— Start of SOURCE EXCERPT —

Jameson’s advantage was common sense. He pointed out (very gently) that at interplanetary velocities, a target would move something on the order of three miles between the time a gun was fired and the time the projectile reached the end of the barrel. The rest of Jameson’s essay discussed tactics for missile-launching spaceships—which were possible, as the laws of physics proved gun-laying spaceships were not. Ley could have done that math just as easily. It simply hadn’t occurred to him to ask the necessary questions.

Light-swift beam weapons were a fictional staple in Jameson’s day (he used them in his stories about Bullard of the Space Patrol) and a realistic possibility in ours. And the advent of the electrically-driven railgun has brought even projectile artillery back into the realm of space warfare.

Present realities don’t prevent a writer from building any number of self-consistent constructs of how space war will work, however.

At one time, boarding and hand-to-hand combat were common notions in military science fiction (which, in the 1920s and 30s, was rather a lot of science fiction). Boarding has a long naval tradition as, at times, the heaviest available weapons were not by themselves sufficient to sink major warships. When oared warships grew sturdy enough to be equipped with rams, however, ramming replaced boarding as the tactic of choice…

Until sailing ships replaced oared warships. Sailing ships can’t mount effective rams because their masts and rigging would come down with the shock. The guns available during the next five centuries weren’t effective ship-killers, and boarding returned.

As guns became more powerful and ships were designed to mount large numbers of them along the sides, the sort of melees that characterized the Armada battles and the meeting engagements of the Anglo-Dutch Wars of the seventeenth century gave way to formal line-of-battle tactics. Opposing fleets were expected to sail along in parallel lines, firing all their guns at one another, until something happened.

Mostly, nothing much happened. A typical example is the action between the fleets of DeGrasse and Graves in 1781 in Chesapeake Bay. This was the crucial battle that decided the fate of the British army at Yorktown—and, thus, the Revolutionary War. It was a draw, with no ships lost on either side (which turned out to be good enough for the American rebels, of course).

Nelson changed matters by what amounted to assertiveness training for the British navy. His captains were expected to close with the enemy and board if necessary, instead of staying at a reasonable range and letting noise and smoke stand in the place of doing real damage. Nelson’s opponents never beat him. In the end, they were able to kill him; but even dead he led his forces to victory.

The appearance of steam and armored warships in the nineteenth century gave rise to an amazing number of theories and some of the most outlandish warships ever built. What didn’t emerge were major battles between the new vessels.

At Lissa in 1866, an Austrian fleet humiliated an Italian fleet of more modern and powerful ships, proving that competence and leadership had more to do with victory than equipment alone. (Nelson must have smiled from his grave.) Lissa proved little or nothing about the new hardware (theorists of the time thought otherwise; they were wrong), but it was as good a test as the century provided.

Ships generally mounted mixed armaments of large and mid-sized weapons, though there was a brief fad of equipping battleships with small numbers of very heavy guns. This was partly in the hope that a single huge shell could smash opposing armor (in the unlikely instance that such a shell hit its target); and partly because the planners wanted an easily quantifiable marker for their arms race. (The dangerous buffoons in the Pentagon and Kremlin with their “My throw weight is bigger than your throw weight” arguments had nineteenth century predecessors.)

— End of SOURCE EXCERPT —
— Start of SUPPLIED RECORDS —

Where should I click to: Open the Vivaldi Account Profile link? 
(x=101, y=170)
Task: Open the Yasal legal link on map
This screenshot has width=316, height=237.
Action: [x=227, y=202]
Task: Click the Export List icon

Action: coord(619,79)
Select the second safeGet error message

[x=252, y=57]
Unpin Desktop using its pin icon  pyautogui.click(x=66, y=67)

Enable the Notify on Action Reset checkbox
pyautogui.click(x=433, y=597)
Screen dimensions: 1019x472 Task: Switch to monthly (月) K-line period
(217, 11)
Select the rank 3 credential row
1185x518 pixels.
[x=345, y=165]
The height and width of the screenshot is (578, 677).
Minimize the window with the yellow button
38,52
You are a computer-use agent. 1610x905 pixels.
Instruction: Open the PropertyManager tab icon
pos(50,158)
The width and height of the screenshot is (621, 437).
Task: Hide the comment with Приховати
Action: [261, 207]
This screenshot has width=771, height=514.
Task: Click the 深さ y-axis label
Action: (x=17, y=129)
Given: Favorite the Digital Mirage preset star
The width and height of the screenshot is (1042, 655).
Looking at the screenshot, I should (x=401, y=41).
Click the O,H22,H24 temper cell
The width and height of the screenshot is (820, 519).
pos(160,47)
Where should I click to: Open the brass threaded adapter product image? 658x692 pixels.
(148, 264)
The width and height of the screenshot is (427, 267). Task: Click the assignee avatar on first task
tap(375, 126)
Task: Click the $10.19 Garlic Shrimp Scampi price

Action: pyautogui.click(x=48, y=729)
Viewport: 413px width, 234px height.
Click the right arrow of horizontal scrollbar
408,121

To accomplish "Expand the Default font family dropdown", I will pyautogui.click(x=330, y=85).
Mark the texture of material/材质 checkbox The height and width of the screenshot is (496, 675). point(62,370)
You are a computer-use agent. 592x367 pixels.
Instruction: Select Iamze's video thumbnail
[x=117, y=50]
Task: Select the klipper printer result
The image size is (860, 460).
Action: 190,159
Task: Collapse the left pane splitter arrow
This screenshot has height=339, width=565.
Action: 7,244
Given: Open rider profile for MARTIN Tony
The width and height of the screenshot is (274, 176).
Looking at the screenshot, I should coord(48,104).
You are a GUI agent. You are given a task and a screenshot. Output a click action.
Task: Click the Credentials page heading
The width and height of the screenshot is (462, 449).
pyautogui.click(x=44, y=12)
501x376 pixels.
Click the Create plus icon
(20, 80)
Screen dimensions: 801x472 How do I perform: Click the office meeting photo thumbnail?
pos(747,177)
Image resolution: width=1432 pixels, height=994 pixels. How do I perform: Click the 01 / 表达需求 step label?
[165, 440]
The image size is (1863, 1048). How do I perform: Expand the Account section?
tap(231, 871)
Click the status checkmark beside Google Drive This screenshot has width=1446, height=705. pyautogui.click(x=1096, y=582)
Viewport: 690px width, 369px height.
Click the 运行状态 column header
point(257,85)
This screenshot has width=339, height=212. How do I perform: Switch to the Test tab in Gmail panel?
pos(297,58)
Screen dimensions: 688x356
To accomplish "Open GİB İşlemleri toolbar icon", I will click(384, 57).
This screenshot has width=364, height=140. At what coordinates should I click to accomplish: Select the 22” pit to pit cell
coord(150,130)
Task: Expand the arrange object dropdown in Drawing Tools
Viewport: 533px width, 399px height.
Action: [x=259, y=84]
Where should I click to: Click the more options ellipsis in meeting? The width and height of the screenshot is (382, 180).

— End of SUPPLIED RECORDS —

■ **JOB**: From the passage on space and naval warfare, return everything from "Ships generally mounted" down to "nineteenth century predecessors.)" word for word. The lines have nothing to do with the passage on space and naval warfare.

■ **FINISHED ANSWER**:
Ships generally mounted mixed armaments of large and mid-sized weapons, though there was a brief fad of equipping battleships with small numbers of very heavy guns. This was partly in the hope that a single huge shell could smash opposing armor (in the unlikely instance that such a shell hit its target); and partly because the planners wanted an easily quantifiable marker for their arms race. (The dangerous buffoons in the Pentagon and Kremlin with their “My throw weight is bigger than your throw weight” arguments had nineteenth century predecessors.)